Build a custom IG image and deploy IG

  1. Verify that the CDK is up and running.

  2. Configure IG by creating, modifying, or deleting rules in the /path/to/forgeops/docker/ig/config-profiles/[.var]#my-ig/config/routes-service# directory.

  3. Build a new IG image that includes your custom configuration:

    $ /path/to/forgeops/bin/forgeops build ig --config-profile my-ig
    Generating tags…​
     - ig → ig:0a27bdfea
    Checking cache…​
     - ig: Not found.
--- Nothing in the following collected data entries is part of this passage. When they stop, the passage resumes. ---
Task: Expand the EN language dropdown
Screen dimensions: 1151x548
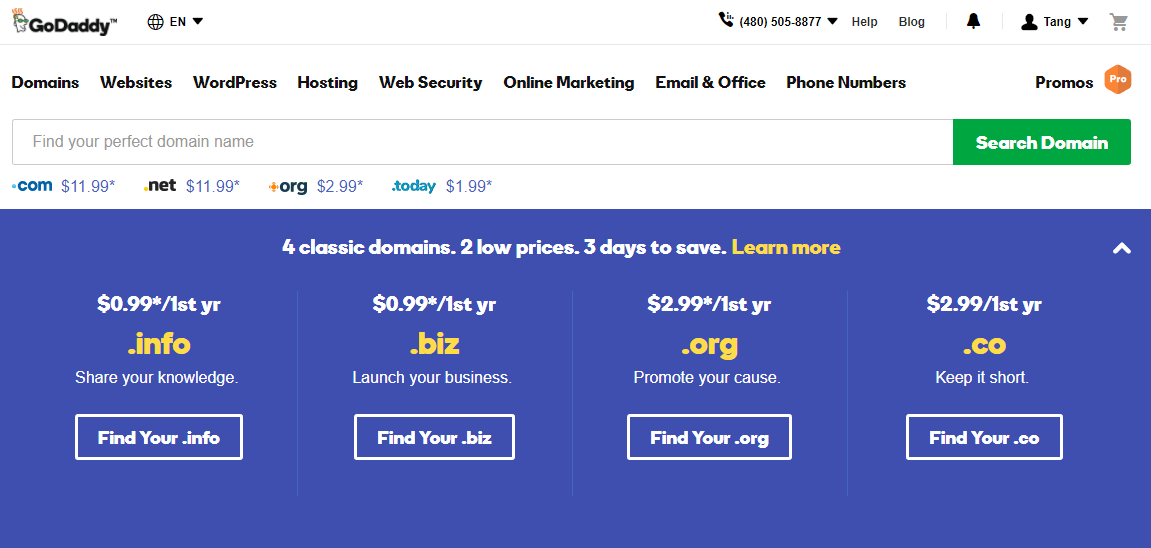Action: 197,21

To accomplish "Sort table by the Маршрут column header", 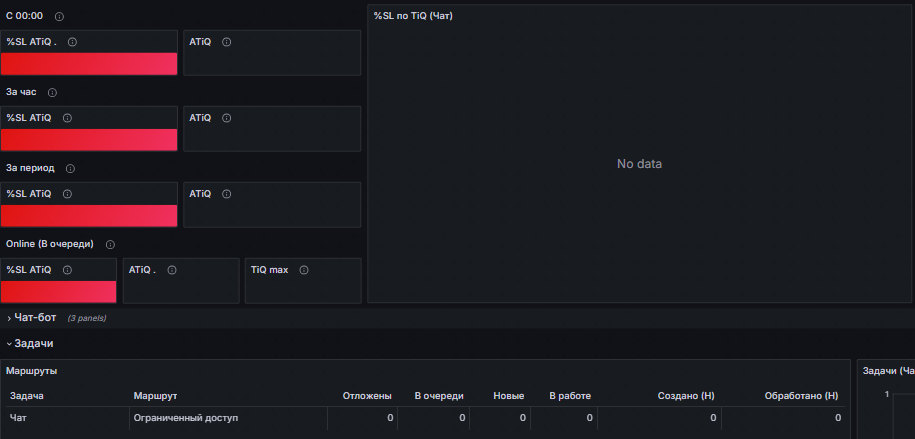I will pyautogui.click(x=155, y=397).
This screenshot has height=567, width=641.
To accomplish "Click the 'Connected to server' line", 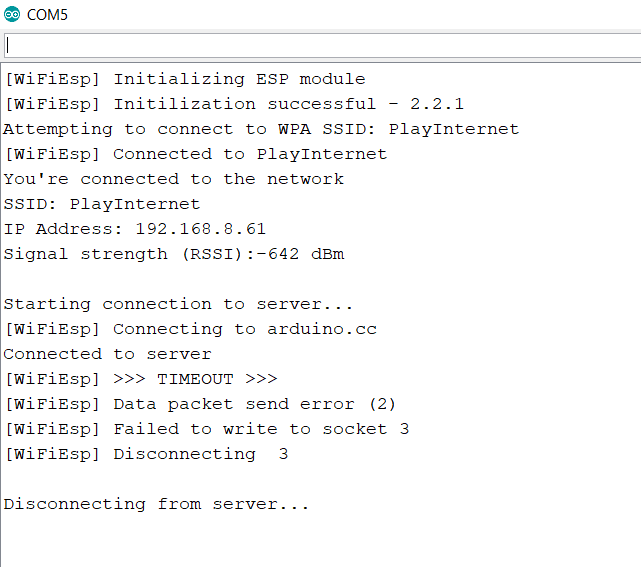I will pos(108,354).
Building
    Starting build…​
    Found [minikube] context, using local docker daemon.
    Building [ig]…​
    Sending build context to Docker daemon  55.81kB
    Step 1/5 : FROM gcr.io/forgerock-io/ig:2023.11.0
     --→ ba6f8150204e
    Step 2/5 : ARG CONFIG_PROFILE=cdk
    . . .
    Step 5/5 : COPY --chown=forgerock:root . /var/ig
     --→ c173995218a3
    Successfully built c173995218a3
    Successfully tagged ig:0a27bdfea
    
    Updated the image_defaulter with your new image for ig: "ig:c173995218a3c55dbca76fff08588153db0693a51ff0904e6adee34b7163340a"
  4. Uninstall the previously deployed IG from your CDK:

    1. Set the active namespace in your local Kubernetes context to the namespace in which you have deployed the IG.

    2. Delete IG:

      $ /path/to/forgeops/bin/forgeops delete ig
      Uninstalling component(s): ['ig']
      OK to delete these components? [Y/N] y
      secret "openig-secrets-env" deleted
      service "ig" deleted
      deployment.apps "ig" deleted
  5. Deploy IG using your customized IG image:

    $ /path/to/forgeops/bin/forgeops install ig --cdk
    Checking secret-agent operator and related CRDs: secret-agent CRD found in cluster.
    Checking ds-operator and related CRDs: ds-operator CRD found in cluster.
    
    Installing component(s): ['ig']
    
    secret/openig-secrets-env created
    service/ig created
    deployment.apps/ig created
    
    Enjoy your deployment!
  6. Run the kubectl get pods command to check the status of the IG pod. Wait until the IG pod is ready before proceeding to the next step.

  7. Verify that your IG routes work.